It is that time of year again when pay and bonuses are reviewed. A report by the Chartered Management Institute (CMI) shows that the existing gender pay gap is being exacerbated by a 50 per cent bonus pay gap. Male managers earned average bonuses twice the size of their female counterparts over the past year - £6,442 compared with £3,029. It is estimated that over the course of a working lifetime men stand to earn over £141,500 more than women doing the same role.
Both the gender bonus and gender pay gaps are more pronounced at senior levels. At £36,270, female directors' bonuses were approximately half of the average amount taken home by male directors in the past year - £63,700. Employers are ultimately responsible for ensuring that their pay systems are free from gender bias. While the Government's current proposals on equal pay audits may stop short of requiring employers to undertake equal pay audits unless they are found to be in breach of equal pay laws and are ordered to do so by an Employment Tribunal, employers should review their pay systems regularly to ensure that there is no unlawful bias. Organisations failing to address equal pay issues could end up on the receiving end of equal pay claims.

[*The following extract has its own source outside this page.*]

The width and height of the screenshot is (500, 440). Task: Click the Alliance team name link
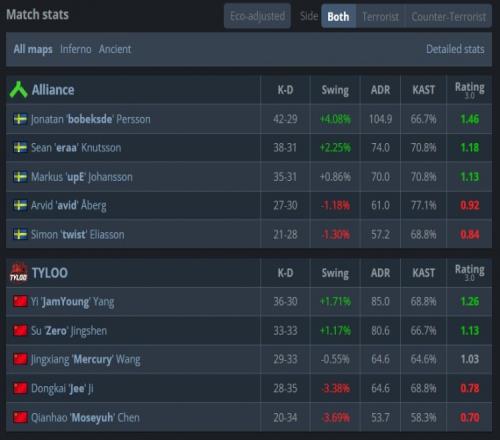click(x=53, y=90)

The CMI has set out a roadmap for a culture change with a view to reducing the gender bonus and pay gaps. This focuses on three key areas:
1) Measure and report on equality - the CMI recommends that all organisations should set targets for the percentage of women and men at junior, middle and top levels and publish progress against these;
2) Extend flexible working for men and women - flexible working options and shared parental leave may help bring about a culture change;
3) Sponsor, mentor and develop - to give women the confidence to aspire to top roles and the skills needed to get there.
It is also worth noting that earlier in the year Boardwatch UK recorded the first fall in the percentage of women on boards since 1999. If the number of women on boards is increased, and in particular those boards and committees making decisions on remuneration and bonuses, we may start to see a decrease in the gender bonus and gender pay gaps.